Dutch tank storage major Royal Vopak has closed its acquisition of a majority stake in Netherlands battery developer Green Energy Storage (GES) and taken a final investment decision (FID) on a 200 MW / 800 MWh grid-scale battery energy storage project in Oosterhout. The combined investment totals around EUR 230 million.
What was announced
As of July 1, 2026 Vopak holds a 79% controlling stake in GES and has agreed terms to buy the remaining 21% within two years. GES will be fully consolidated on Vopak's books from July 1 onwards. The transaction follows an agreement in principle announced on May 7. Vopak trades on Euronext Amsterdam under ticker VPK.
The Oosterhout project
The Oosterhout battery, with a four-hour duration, is among the largest BESS projects currently under development in the Netherlands. It is connected to the Dutch high-voltage grid and designed to reduce grid congestion. Dutch energy retailer Greenchoice will offtake 50% of the capacity under an eight-year tolling agreement, with commercial operations expected in the first half of 2028.
A pivot into energy-transition infrastructure
Vopak's Executive Vice President Global Business Development Maarten Smeets said the deal "moves us from intention to delivery" on the company's energy-transition strategy. Through GES, Vopak inherits a proven development platform, a project pipeline and an asset management team - assets it plans to scale using its own infrastructure, financing and commercial capabilities.

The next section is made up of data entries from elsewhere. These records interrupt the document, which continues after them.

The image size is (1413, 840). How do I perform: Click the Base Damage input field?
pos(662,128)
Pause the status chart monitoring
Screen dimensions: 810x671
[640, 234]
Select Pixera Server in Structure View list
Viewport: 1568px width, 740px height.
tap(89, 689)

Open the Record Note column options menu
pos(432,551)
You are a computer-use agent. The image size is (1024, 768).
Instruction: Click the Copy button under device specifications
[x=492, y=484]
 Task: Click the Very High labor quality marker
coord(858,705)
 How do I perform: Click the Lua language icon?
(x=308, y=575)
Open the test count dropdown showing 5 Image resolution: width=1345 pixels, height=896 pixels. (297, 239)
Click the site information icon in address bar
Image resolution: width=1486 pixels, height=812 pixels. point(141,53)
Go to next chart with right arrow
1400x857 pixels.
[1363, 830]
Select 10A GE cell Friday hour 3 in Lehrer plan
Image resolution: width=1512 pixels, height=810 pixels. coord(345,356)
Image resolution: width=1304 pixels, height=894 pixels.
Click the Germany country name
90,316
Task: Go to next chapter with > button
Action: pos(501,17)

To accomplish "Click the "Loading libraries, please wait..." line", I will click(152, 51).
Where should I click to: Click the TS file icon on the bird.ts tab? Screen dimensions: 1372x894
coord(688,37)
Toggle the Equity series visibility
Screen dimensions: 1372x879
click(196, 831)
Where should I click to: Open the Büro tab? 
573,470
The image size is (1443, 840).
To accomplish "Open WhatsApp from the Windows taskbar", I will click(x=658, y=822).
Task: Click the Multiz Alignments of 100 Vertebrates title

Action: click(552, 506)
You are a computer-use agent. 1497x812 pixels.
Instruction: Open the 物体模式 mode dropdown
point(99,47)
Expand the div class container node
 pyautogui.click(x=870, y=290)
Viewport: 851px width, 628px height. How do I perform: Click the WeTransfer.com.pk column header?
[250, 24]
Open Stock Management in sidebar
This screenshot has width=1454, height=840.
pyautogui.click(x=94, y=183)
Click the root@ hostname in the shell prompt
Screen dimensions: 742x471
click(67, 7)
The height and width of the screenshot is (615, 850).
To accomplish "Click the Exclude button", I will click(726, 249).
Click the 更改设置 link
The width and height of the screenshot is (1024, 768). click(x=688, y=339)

Netherlands battery market context
The deal comes as Dutch grid congestion drives a wave of BESS FIDs. Netherlands utilities and independent power producers are racing to add storage capacity to unlock renewable projects, and the sector is following National Grid's $1.75B backing of Joulent as one of the largest recent energy transition transactions in Europe.
What GES CEO said
GES CEO Guus Bengsch said Vopak's involvement will let the company "realize the 200 MW / 800 MWh while accelerating the development of the rest of our pipeline," while Greenchoice CEO Erik van Engelen called the project "an essential building block of tomorrow's energy system."
Reporting based on coverage from GlobeNewswire, Power Technology and Storage Terminals Magazine.